## Quelle
Der Autor verfügt über ein feines Sensorium für die moralischen Paradoxien unserer Zeit: Wenn in der parlamentarischen Debatte eine rechte Partei davor warnt, dass zu viele untereinander in blutige Konflikte verwickelte Gruppen von Migranten die Stabilität der Gesellschaft gefährden, eine gegnerische Partei diese Aussage dagegen dadurch zu entkräften versucht, dass sie Hilfe für Asylsuchende zur moralischen Pflicht erklärt, streiten beide Parteien nicht über das Gleiche, sondern tragen eine Auseinandersetzung über die Frage aus, welche Inhalte und Meinungen überhaupt zulässig sind. Der herrschende Dissens zwischen sogenannten Wut- und Gutbürgern erhält seine Dynamik dadurch, dass mithilfe medialer Techniken der Tabuisierung und Emotionalisierung polarisierende Stimmungen erzeugt werden.

## Arbeitsauftrag 1
Beantworte anhand der Quelle die folgenden Fragen:
(a) Wovor warnt die rechte Partei in der parlamentarischen Debatte?
(b) Wie versucht die gegnerische Partei diese Aussage zu entkräften?
(c) Mit welchen medialen Techniken werden polarisierende Stimmungen erzeugt?
## Arbeitsauftrag 2
Wiederhole einen Abschnitt der Quelle wortgetreu. Setze bei den Worten „Der Autor verfügt“ ein und ende nach den Worten „Stimmungen erzeugt werden.“.

## Datensatzauszüge
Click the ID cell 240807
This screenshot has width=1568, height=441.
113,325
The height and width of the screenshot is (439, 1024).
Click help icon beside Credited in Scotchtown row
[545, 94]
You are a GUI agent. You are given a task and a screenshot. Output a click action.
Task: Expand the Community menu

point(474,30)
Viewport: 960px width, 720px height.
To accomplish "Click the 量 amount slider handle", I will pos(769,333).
...
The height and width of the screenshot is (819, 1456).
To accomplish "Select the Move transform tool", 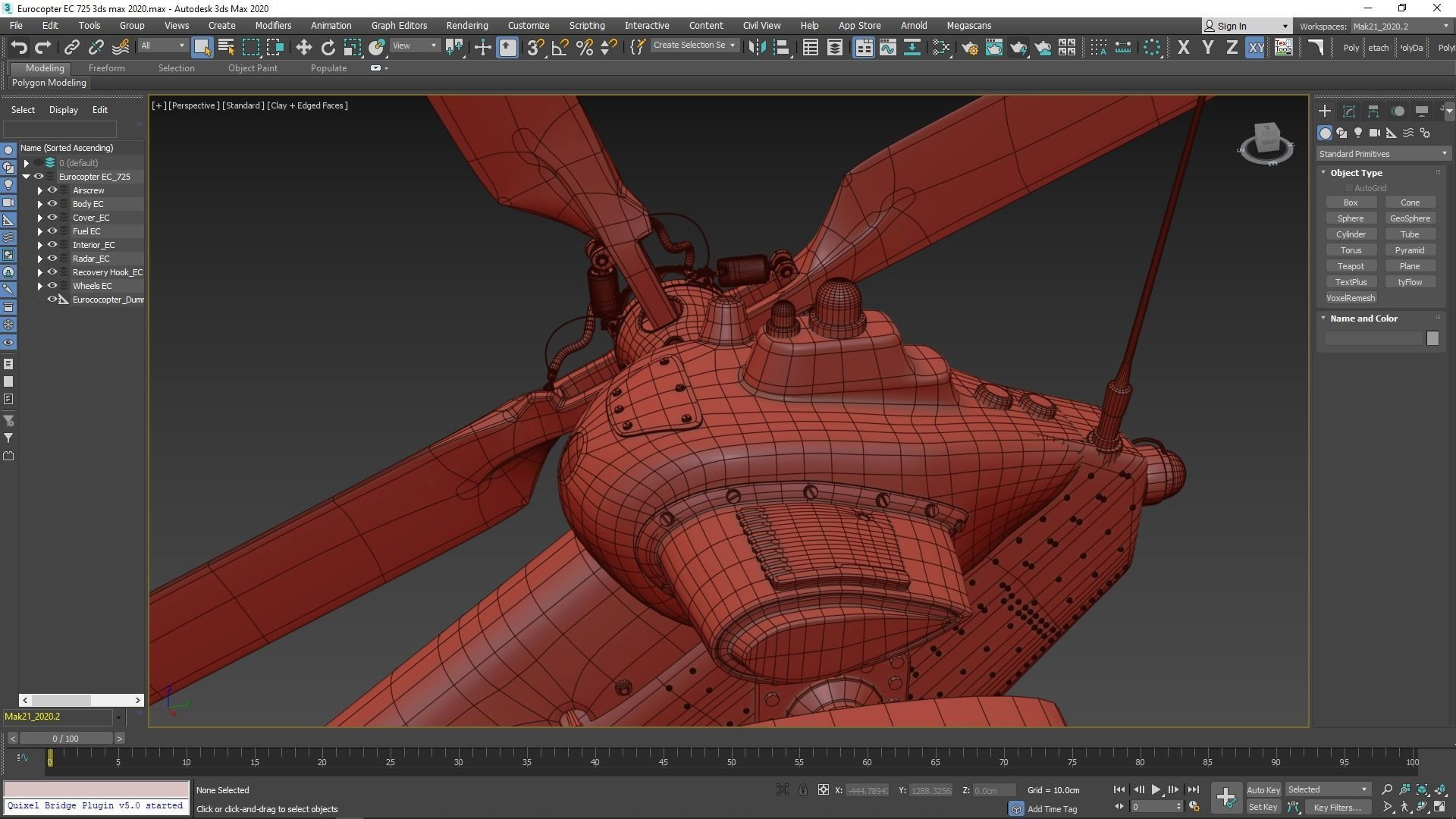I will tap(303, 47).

## Lösung 1
(a) Sie warnt davor, dass zu viele untereinander in blutige Konflikte verwickelte Gruppen von Migranten die Stabilität der Gesellschaft gefährden.
(b) Sie erklärt Hilfe für Asylsuchende zur moralischen Pflicht.
(c) Mit Techniken der Tabuisierung und Emotionalisierung.

## Lösung 2
Der Autor verfügt über ein feines Sensorium für die moralischen Paradoxien unserer Zeit: Wenn in der parlamentarischen Debatte eine rechte Partei davor warnt, dass zu viele untereinander in blutige Konflikte verwickelte Gruppen von Migranten die Stabilität der Gesellschaft gefährden, eine gegnerische Partei diese Aussage dagegen dadurch zu entkräften versucht, dass sie Hilfe für Asylsuchende zur moralischen Pflicht erklärt, streiten beide Parteien nicht über das Gleiche, sondern tragen eine Auseinandersetzung über die Frage aus, welche Inhalte und Meinungen überhaupt zulässig sind. Der herrschende Dissens zwischen sogenannten Wut- und Gutbürgern erhält seine Dynamik dadurch, dass mithilfe medialer Techniken der Tabuisierung und Emotionalisierung polarisierende Stimmungen erzeugt werden.